- What to produce: Without any pictures, print exactly the lines that run from the start of the data through the line containing "Given: Click the Product parameters heading".

- Provided records:

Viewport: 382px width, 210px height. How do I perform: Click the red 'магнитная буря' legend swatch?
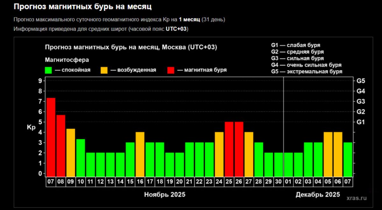tap(171, 70)
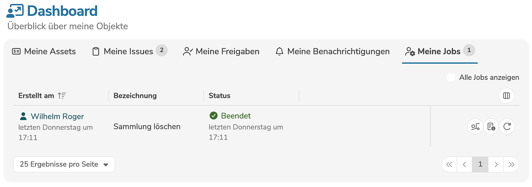The image size is (532, 187).
Task: Select page 1 in the pagination control
Action: 480,164
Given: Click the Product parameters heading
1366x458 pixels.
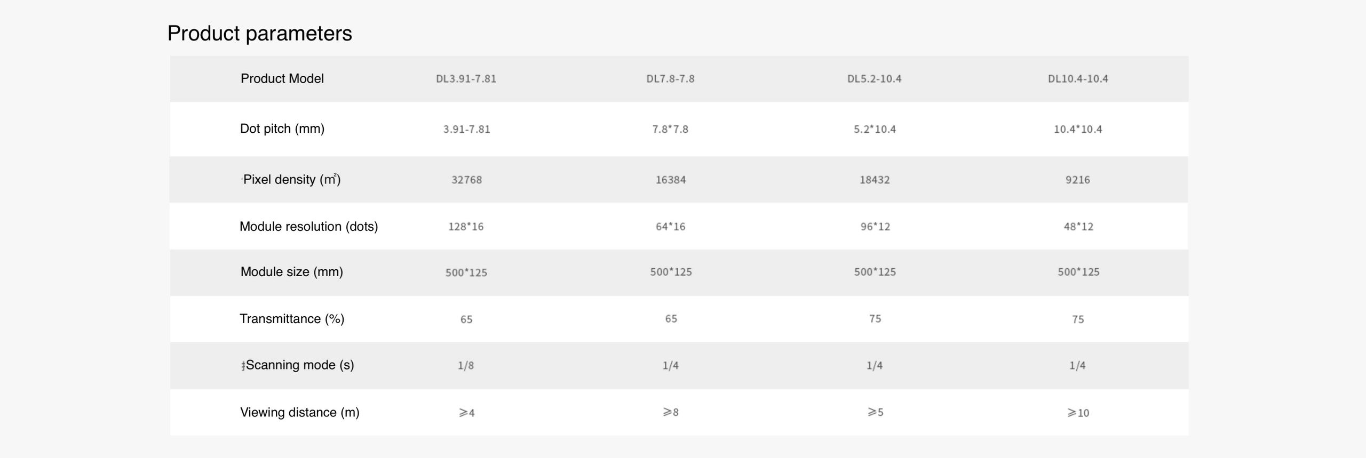Looking at the screenshot, I should click(259, 34).
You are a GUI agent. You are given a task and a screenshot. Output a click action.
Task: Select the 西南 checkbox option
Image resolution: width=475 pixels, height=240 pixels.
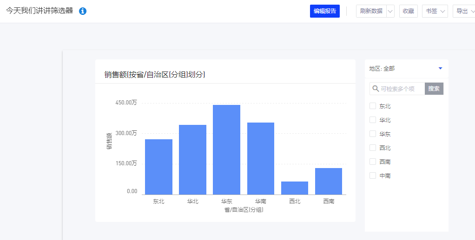[373, 162]
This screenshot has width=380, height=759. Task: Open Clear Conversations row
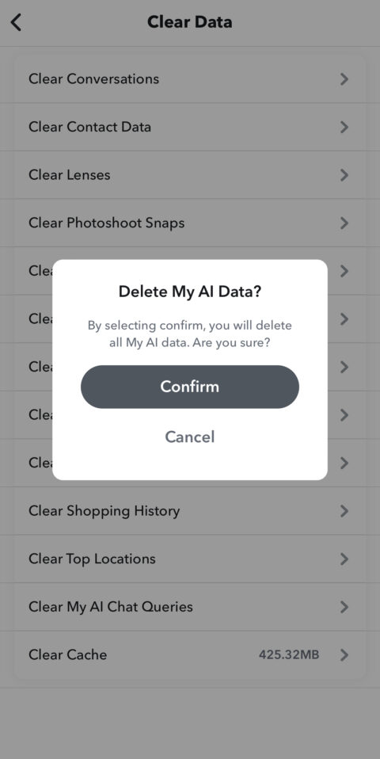click(x=189, y=79)
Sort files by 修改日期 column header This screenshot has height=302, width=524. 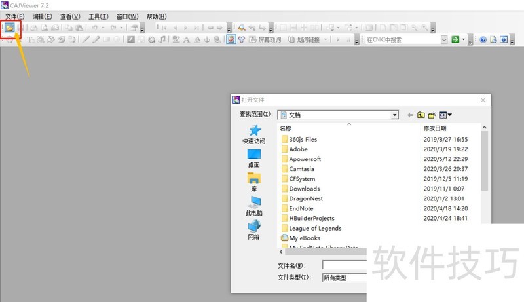pyautogui.click(x=435, y=128)
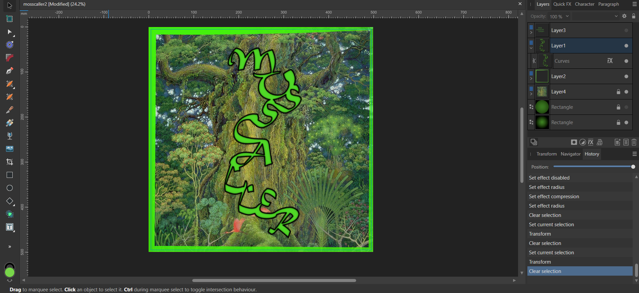Open the Opacity percentage dropdown
The height and width of the screenshot is (293, 639).
click(x=567, y=16)
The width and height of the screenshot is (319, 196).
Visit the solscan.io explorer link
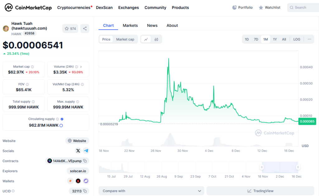coord(78,171)
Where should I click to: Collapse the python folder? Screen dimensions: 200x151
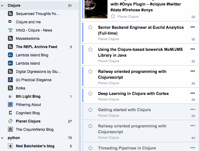click(3, 138)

- Task response:
Viewport: 382px width, 210px height. How do I perform: Click the red 'магнитная буря' legend swatch?
tap(171, 70)
The image size is (532, 187).
Task: Select page 1 in the pagination control
Action: 480,164
Given: Click the Product parameters heading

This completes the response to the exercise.